In my own practice, I routinely employ behavioral activation, mindfulness, and gratitude, as well as other positive psychology interventions, regardless of presenting complaint (see Table). The reason for this approach, which I call “Positive Sleep,” is my unwavering focus on quality of life as a key patient-centered outcome. (For more on maximizing quality of life, see my article “How to Provide Better Patient Care via Powerful Listening.”5) Positive psychology and behavioral skills are highly transferrable and, in my experience, directly related to patient satisfaction, long-term adherence, and enhanced quality of life. Indeed, sleep medicine and other trainees regularly report that learning a strengths-based, positive psychology approach to patient care made a dramatic impact on their approach to treating sleep disorders.

Positive Psychology Interventions Table

Table: Three interventions to increase positive affect. Sleep specialists should seek to build on patient strengths, increase resilience, and maximize quality of life in patients. There are the core tenets of positive psychology, which seeks to support human flourishing.

Summary and What to Do Next

This is an exciting time to practice sleep medicine—the need for our services has never been greater. But the sleep medicine landscape is changing. Multiple stakeholders including patients, providers, and regulatory agencies are increasingly interested in improved quality of life as a core, measurable outcome.

EMWickwirePhD

Emerson Wickwire, PhD

To achieve lofty results, weeding is not enough. You also must plant flowers to grow a beautiful garden. To improve quality of life in your patients, build on their strengths and focus on positive affect. You will be amazed with the results.
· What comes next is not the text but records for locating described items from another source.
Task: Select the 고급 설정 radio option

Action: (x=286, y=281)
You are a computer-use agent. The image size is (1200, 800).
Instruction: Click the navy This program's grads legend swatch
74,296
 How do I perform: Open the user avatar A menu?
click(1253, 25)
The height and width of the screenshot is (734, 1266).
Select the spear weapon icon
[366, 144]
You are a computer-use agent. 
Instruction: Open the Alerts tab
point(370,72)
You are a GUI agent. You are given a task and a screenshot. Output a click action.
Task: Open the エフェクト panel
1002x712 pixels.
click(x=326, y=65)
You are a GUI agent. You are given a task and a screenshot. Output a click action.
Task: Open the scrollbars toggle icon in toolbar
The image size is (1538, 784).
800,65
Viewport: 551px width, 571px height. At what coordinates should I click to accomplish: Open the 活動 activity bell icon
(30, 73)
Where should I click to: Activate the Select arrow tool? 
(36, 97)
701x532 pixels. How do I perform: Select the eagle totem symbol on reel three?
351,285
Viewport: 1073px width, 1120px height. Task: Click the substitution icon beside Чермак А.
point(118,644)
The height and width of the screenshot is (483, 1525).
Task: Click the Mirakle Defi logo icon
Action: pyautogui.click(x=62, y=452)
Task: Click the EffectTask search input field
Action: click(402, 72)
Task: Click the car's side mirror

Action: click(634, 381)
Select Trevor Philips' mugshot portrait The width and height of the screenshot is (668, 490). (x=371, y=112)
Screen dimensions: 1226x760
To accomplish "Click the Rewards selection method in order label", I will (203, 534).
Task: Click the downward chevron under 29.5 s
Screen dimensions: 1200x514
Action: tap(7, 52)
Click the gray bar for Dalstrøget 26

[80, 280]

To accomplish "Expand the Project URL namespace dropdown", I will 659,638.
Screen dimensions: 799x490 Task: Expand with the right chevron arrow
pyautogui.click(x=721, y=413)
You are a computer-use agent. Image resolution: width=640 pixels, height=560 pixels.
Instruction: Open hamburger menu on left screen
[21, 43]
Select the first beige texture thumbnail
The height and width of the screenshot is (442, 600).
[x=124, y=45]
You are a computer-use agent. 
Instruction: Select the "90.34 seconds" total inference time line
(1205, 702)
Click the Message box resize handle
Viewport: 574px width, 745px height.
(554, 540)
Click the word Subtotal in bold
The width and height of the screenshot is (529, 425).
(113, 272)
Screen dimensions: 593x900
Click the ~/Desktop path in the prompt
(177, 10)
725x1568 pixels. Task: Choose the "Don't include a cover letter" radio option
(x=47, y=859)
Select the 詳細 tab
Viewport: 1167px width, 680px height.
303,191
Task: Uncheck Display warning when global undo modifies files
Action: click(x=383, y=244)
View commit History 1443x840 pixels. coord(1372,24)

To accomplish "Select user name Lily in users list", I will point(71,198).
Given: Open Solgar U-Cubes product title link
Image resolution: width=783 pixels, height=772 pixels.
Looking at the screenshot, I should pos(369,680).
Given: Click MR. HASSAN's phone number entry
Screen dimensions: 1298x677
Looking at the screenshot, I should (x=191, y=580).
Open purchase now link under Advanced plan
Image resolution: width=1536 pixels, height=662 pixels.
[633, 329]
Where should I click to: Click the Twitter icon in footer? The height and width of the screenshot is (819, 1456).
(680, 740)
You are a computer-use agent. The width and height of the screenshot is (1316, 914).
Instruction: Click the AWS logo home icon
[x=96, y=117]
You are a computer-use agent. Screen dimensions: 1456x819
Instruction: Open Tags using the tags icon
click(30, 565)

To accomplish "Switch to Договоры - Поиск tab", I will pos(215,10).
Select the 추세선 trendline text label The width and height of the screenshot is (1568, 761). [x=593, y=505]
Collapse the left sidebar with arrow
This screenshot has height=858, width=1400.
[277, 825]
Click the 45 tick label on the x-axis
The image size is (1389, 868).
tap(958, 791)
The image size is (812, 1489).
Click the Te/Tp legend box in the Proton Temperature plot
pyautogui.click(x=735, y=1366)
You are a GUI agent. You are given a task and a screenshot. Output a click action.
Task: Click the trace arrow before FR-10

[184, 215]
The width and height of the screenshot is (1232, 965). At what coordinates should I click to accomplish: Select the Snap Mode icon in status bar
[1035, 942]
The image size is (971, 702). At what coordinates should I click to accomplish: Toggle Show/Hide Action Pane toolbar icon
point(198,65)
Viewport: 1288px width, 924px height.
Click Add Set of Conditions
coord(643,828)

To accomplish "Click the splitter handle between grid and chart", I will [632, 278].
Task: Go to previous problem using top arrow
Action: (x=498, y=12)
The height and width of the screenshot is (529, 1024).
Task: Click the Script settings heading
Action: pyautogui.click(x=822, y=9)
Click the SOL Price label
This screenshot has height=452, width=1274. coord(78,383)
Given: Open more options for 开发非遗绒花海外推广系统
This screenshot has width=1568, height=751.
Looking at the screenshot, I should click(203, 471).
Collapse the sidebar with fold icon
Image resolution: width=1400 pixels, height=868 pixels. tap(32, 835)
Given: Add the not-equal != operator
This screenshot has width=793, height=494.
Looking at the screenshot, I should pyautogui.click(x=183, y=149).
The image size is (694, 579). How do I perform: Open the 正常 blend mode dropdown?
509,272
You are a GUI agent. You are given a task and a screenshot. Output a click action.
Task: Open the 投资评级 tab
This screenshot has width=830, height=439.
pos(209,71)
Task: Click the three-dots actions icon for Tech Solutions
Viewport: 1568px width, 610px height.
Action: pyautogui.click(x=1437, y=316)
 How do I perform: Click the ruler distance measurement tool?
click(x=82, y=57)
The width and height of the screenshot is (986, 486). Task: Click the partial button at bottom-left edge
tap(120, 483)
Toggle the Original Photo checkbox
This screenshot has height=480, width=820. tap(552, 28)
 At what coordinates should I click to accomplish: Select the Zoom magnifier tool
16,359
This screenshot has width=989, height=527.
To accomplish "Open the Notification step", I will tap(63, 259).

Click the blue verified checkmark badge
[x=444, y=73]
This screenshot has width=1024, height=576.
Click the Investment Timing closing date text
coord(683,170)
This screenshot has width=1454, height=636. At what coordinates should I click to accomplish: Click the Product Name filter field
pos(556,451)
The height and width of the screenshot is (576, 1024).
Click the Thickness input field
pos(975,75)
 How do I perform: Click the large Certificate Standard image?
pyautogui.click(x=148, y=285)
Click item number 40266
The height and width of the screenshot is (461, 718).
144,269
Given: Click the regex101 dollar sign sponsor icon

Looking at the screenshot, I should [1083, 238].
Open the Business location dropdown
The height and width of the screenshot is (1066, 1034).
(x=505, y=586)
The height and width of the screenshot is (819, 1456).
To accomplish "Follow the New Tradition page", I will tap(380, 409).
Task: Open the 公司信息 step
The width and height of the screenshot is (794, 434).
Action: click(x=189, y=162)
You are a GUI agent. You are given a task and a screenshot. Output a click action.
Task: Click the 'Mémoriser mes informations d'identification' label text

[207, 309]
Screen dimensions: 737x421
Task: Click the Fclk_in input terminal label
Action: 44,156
Emerson M. Wickwire, PhD, is director of the Insomnia Program and associate professor of Psychiatry and Medicine at the University of Maryland School of Medicine.

References

1. Seligman MEP. Flourish: A Visionary New Understanding of Happiness and Well-being. New York: Simon and Schuster; 2011.

2. Wood AM, Joseph S, Lloyd J, Atkins S. Gratitude influences sleep through the mechanism of pre-sleep cognitions. J Psychosom Res. 2009;66(1):43-8.

3. Walker MP, Stickgold R. Sleep, memory, and plasticity. Annu Rev Psychol. 2006;57:139-66.

4. Finan PH, Quartana PJ, Smith MT. The effects of sleep continuity disruption on positive mood and sleep architecture in healthy adults. Sleep. 2015;38(11):1735-42.

5. Wickwire EM. How to provide better patient care via powerful listening. Sleep Review. 2016;17(7):28-29.